Department of Surgery and Science, Graduate School of Medical Sciences, Kyushu University, 3-1-1 Maidashi, Higashi-Ku, Fukuoka, Fukuoka, 812-8582, Japan.
Int J Clin Oncol. 2020 Jul;25(7):1318-1326. doi: 10.1007/s10147-020-01672-3. Epub 2020 Apr 11.
Adjuvant chemotherapy is generally recommended for patients with stage III colorectal cancer. Even with adjuvant chemotherapy, 20-30% of such patients develop recurrences; the risk factors for recurrence are currently unclear. The preoperative systemic inflammation index has been linked to poor prognoses in patients with colorectal cancer; however, the relationship between postoperative systemic inflammation index and recurrence is unclear. We aimed to evaluate the association between preoperative and postoperative systemic inflammation indexes and recurrence in patients with stage III colorectal cancer.
The following laboratory data of 133 patients with stage III colorectal cancer were analyzed: preoperative and postoperative C-reactive protein/albumin ratios (CAR); neutrophil to lymphocyte ratios (NLR); and platelet to lymphocyte ratios (PLR) and their relationships with recurrence analyzed.
The optimal cutoff values for systemic inflammation indexes were determined by examining receiver operating characteristic curves.
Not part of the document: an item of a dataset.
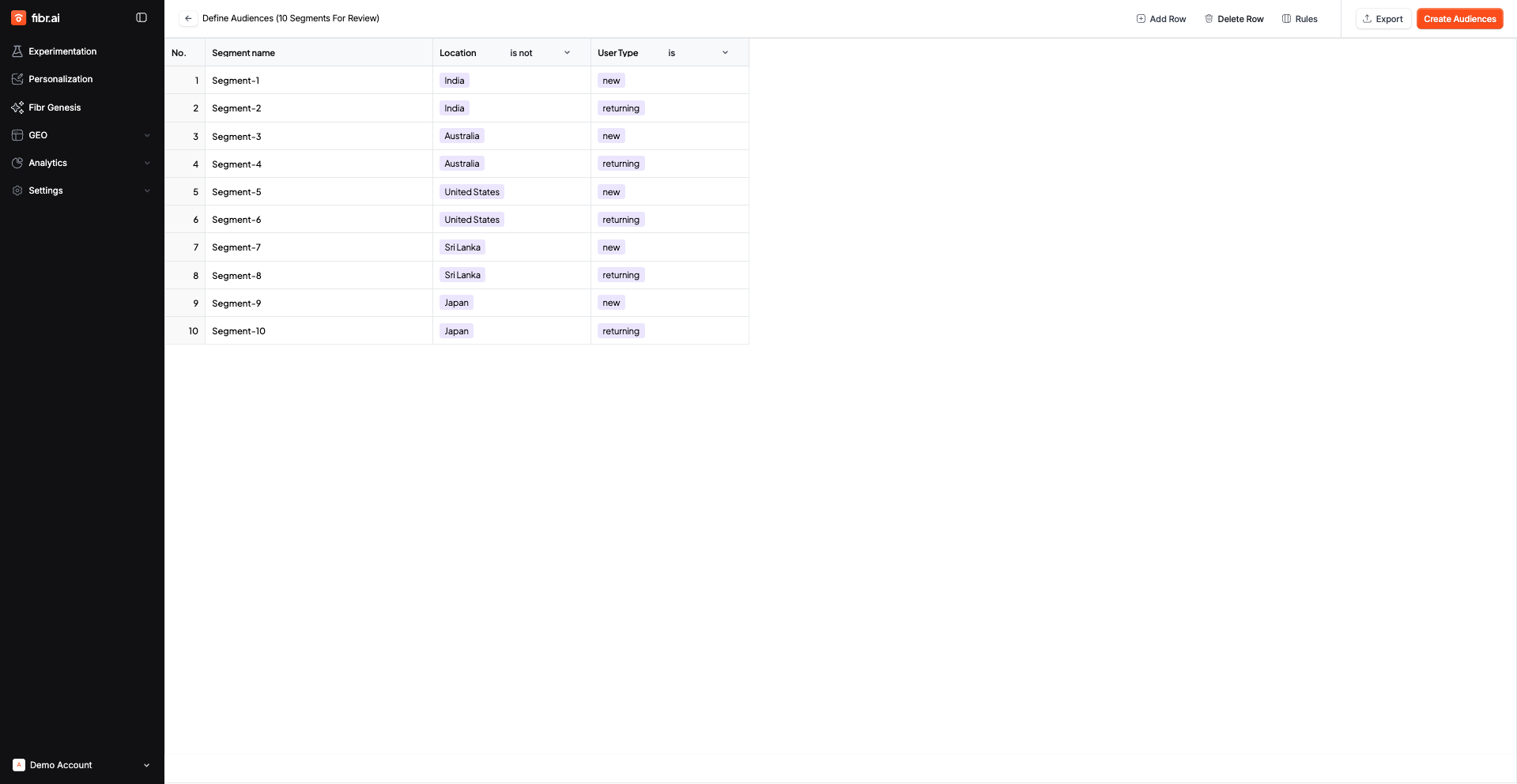Open the User Type "is" dropdown
Screen dimensions: 1517x784
tap(698, 53)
Multivariate analyses indicated that N-stage, postoperative complications, preoperative NLR, and postoperative CAR were independent predictors of recurrence-free survival (RFS). Postoperative CAR was also an independent predictor of overall survival (OS). Patients with postoperative CAR ≥ 0.035 who did not receive adjuvant chemotherapy had shorter RFS and OS than those who did. There were no significant differences in RFS and OS between patients with postoperative CAR < 0.035 who did and did not receive adjuvant chemotherapy.
Postoperative CAR is strongly associated with poor prognosis in patients with stage III colorectal cancer and is a useful biomarker for determining whether adjuvant chemotherapy should be administered.
辅助化疗通常推荐用于 III 期结直肠癌患者。即使接受辅助化疗,仍有 20-30%的此类患者出现复发;复发的危险因素目前尚不清楚。术前全身炎症指数与结直肠癌患者的不良预后相关;然而,术后全身炎症指数与复发之间的关系尚不清楚。我们旨在评估 III 期结直肠癌患者术前和术后全身炎症指数与复发之间的关系。
分析了 133 例 III 期结直肠癌患者的以下实验室数据:术前和术后 C 反应蛋白/白蛋白比值(CAR);中性粒细胞与淋巴细胞比值(NLR);血小板与淋巴细胞比值(PLR),并分析其与复发的关系。
通过检查接受者操作特征曲线确定了全身炎症指数的最佳截断值。多变量分析表明,N 期、术后并发症、术前 NLR 和术后 CAR 是无复发生存(RFS)的独立预测因素。术后 CAR 也是总生存(OS)的独立预测因素。未接受辅助化疗且术后 CAR≥0.035 的患者的 RFS 和 OS 短于接受辅助化疗的患者。术后 CAR<0.035 且接受和未接受辅助化疗的患者的 RFS 和 OS 无显著差异。
术后 CAR 与 III 期结直肠癌患者的不良预后密切相关,是决定是否应给予辅助化疗的有用生物标志物。